▸ **Task directions**
Work out the number of lines in the records that include the word "computer"; reply with that number alone.
(Given information begins)
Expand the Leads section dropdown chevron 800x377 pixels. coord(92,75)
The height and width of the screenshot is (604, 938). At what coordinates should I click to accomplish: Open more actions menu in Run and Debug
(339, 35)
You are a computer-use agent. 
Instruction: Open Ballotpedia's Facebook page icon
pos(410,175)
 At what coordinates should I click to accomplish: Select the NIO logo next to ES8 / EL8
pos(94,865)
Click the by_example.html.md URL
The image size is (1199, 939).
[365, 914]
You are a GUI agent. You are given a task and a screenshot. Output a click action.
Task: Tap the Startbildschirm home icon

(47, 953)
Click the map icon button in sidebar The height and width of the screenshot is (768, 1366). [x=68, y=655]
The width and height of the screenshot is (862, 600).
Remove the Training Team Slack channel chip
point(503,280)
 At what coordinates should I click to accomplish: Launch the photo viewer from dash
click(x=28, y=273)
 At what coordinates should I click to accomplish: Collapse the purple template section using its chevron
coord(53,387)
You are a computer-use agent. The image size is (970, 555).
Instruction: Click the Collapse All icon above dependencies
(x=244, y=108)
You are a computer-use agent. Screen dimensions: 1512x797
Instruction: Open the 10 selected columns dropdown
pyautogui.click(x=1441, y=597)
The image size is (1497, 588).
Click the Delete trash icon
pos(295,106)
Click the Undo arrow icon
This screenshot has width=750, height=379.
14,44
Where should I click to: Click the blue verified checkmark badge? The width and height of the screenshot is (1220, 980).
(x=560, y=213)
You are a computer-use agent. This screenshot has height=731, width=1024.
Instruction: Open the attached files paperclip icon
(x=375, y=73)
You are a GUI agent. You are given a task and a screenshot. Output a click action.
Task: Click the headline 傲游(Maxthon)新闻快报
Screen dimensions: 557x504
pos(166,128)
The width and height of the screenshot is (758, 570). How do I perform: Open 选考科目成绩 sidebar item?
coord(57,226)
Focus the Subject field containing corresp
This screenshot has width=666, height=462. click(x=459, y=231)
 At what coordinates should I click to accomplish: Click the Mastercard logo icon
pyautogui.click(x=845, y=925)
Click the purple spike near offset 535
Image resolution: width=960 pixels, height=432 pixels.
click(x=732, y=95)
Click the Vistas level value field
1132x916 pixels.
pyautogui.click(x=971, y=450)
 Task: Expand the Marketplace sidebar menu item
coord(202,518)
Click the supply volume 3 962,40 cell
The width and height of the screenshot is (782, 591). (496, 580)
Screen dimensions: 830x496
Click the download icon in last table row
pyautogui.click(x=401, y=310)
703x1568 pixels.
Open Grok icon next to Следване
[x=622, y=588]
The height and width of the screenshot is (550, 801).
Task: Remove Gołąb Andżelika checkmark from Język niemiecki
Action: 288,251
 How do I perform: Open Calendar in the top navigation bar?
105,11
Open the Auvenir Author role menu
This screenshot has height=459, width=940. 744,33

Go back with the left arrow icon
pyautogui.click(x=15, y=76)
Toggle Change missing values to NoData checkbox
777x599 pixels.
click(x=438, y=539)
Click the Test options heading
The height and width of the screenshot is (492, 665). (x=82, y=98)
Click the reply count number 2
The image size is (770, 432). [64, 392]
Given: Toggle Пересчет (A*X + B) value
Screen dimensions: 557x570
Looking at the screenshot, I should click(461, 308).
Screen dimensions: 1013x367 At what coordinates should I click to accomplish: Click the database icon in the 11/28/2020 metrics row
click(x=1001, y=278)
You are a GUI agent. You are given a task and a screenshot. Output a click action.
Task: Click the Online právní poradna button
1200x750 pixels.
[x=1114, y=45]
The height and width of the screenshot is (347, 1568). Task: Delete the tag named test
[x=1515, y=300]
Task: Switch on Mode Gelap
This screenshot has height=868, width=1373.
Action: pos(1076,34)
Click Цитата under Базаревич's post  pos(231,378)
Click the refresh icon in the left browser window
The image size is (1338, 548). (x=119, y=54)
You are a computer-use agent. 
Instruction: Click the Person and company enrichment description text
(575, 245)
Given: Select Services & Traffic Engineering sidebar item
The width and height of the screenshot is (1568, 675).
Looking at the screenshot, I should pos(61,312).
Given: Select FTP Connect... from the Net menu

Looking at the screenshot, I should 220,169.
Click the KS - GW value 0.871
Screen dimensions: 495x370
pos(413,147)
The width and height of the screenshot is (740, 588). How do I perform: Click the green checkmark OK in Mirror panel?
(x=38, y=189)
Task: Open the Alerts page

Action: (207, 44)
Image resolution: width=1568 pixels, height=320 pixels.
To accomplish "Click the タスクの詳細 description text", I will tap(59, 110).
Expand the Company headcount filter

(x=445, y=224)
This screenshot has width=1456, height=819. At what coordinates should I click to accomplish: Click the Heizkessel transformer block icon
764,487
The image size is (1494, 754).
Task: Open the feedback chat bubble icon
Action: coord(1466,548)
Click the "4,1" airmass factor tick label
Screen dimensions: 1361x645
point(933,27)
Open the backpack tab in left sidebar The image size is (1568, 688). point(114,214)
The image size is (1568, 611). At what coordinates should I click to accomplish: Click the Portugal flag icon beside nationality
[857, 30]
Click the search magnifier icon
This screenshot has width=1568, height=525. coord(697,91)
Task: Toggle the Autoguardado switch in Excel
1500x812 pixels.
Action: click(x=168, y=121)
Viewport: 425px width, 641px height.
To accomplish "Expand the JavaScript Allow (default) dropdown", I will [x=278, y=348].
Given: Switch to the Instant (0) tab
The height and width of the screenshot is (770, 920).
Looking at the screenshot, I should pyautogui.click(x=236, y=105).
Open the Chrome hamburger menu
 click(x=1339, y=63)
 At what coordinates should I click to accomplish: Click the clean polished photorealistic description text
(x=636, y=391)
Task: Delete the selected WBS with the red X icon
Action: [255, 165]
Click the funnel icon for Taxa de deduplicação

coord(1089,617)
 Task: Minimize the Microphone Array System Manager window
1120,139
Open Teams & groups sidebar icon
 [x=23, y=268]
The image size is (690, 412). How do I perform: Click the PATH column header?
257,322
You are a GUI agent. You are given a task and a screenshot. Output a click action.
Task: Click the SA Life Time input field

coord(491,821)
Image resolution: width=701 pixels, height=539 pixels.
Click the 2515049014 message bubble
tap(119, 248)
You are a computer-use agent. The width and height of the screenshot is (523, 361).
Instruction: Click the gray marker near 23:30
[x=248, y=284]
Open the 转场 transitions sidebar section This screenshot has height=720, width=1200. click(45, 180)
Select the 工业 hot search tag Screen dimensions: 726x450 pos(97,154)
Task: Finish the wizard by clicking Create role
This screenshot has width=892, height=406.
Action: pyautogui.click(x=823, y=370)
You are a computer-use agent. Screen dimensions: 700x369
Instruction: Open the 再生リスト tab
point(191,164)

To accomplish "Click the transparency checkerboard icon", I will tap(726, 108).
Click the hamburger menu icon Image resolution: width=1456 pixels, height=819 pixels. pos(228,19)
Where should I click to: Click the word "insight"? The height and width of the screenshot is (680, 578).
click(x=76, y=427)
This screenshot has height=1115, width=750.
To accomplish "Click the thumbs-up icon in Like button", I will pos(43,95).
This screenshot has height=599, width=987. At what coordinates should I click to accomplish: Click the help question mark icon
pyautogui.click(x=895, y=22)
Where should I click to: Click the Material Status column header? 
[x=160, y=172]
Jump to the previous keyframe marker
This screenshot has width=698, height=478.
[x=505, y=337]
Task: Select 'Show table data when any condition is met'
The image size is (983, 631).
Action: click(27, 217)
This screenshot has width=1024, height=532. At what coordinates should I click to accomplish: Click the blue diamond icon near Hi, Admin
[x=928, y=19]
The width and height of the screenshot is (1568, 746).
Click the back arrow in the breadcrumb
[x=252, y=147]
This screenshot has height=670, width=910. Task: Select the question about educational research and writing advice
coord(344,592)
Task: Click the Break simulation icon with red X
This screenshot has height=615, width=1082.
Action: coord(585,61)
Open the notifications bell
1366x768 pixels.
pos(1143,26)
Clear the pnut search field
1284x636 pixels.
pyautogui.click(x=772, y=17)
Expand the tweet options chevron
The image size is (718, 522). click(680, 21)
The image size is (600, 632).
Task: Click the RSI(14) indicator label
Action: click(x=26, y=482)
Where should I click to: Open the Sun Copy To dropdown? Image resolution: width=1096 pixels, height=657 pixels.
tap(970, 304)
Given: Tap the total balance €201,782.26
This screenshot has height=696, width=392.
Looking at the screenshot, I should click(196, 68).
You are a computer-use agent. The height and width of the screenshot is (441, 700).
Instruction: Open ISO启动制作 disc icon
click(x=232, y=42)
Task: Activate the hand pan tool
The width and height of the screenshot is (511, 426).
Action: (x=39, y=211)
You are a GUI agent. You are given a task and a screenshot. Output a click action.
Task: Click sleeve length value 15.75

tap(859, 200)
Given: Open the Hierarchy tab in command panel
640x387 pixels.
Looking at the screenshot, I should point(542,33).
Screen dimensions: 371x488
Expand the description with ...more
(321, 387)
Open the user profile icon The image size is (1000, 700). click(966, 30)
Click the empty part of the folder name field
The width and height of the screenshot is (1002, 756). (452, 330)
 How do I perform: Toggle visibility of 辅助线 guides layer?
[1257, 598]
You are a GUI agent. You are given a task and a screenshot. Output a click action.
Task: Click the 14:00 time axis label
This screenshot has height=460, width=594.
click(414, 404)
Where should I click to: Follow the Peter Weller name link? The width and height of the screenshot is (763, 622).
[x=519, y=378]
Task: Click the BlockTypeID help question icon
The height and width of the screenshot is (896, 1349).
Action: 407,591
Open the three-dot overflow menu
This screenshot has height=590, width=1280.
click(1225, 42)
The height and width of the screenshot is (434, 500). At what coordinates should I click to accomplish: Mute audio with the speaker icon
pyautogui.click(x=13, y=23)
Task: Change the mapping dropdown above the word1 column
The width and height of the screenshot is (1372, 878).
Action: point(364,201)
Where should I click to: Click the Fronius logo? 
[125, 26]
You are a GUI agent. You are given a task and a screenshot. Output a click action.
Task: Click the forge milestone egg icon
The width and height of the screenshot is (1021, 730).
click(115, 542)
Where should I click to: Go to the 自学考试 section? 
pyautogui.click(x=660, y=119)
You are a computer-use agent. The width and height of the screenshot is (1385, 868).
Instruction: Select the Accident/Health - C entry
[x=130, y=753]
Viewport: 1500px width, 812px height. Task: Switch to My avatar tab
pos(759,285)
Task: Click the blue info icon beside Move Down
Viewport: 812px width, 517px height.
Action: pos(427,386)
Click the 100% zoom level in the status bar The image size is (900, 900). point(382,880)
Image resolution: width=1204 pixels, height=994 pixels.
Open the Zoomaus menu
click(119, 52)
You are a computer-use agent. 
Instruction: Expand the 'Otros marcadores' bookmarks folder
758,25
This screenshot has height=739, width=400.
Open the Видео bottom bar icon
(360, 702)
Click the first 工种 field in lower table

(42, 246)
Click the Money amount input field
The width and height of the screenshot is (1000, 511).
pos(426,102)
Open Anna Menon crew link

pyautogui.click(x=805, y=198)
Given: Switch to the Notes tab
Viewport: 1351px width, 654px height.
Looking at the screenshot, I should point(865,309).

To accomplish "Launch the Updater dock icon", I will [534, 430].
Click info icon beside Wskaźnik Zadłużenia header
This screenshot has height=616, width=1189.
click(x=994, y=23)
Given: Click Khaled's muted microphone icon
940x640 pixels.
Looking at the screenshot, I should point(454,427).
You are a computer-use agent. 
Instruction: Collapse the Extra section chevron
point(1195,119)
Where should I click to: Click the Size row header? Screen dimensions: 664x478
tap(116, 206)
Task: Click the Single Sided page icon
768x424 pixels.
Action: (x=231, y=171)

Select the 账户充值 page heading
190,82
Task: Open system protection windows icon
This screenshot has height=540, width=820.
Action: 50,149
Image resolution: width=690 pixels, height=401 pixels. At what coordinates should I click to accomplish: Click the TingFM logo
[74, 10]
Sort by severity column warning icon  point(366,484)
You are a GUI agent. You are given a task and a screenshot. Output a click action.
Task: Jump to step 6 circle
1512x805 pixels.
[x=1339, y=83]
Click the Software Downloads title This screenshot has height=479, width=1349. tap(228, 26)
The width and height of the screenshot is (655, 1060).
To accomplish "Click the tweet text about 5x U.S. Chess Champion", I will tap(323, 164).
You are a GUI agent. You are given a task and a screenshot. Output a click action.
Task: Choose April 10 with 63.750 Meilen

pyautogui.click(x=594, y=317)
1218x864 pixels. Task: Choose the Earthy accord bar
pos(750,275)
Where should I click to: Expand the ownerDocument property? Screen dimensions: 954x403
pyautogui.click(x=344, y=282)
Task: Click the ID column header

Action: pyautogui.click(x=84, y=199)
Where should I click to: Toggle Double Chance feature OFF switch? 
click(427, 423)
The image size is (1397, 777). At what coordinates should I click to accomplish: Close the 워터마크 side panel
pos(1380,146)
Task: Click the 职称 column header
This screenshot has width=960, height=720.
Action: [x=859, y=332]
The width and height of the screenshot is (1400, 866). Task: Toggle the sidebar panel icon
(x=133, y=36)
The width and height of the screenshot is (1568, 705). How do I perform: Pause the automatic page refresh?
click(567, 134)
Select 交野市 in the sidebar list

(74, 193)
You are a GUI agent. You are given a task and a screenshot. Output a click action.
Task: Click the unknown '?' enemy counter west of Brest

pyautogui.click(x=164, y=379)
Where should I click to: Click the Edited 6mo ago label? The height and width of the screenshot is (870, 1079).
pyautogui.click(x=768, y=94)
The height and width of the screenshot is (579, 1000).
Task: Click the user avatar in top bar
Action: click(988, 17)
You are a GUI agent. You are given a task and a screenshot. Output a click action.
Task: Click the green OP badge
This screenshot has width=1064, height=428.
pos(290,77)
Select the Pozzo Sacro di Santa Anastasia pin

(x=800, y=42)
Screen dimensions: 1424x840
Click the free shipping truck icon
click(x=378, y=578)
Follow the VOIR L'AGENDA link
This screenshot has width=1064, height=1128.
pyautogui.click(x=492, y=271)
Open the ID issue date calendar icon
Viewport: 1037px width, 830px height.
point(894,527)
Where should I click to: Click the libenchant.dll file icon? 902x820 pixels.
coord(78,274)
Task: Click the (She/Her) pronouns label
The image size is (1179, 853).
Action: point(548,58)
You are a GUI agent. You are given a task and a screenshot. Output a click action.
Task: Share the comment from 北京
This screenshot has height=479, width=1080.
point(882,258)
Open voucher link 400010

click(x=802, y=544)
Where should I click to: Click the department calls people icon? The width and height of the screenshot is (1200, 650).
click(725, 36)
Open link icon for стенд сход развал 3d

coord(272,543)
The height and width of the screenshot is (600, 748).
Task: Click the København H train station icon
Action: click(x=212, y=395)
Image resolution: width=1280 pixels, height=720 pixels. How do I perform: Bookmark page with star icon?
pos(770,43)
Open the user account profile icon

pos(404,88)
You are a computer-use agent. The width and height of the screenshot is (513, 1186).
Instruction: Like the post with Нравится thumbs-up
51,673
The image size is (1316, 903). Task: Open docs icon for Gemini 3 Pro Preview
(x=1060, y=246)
(Given information ends)
▸ **Response area**
12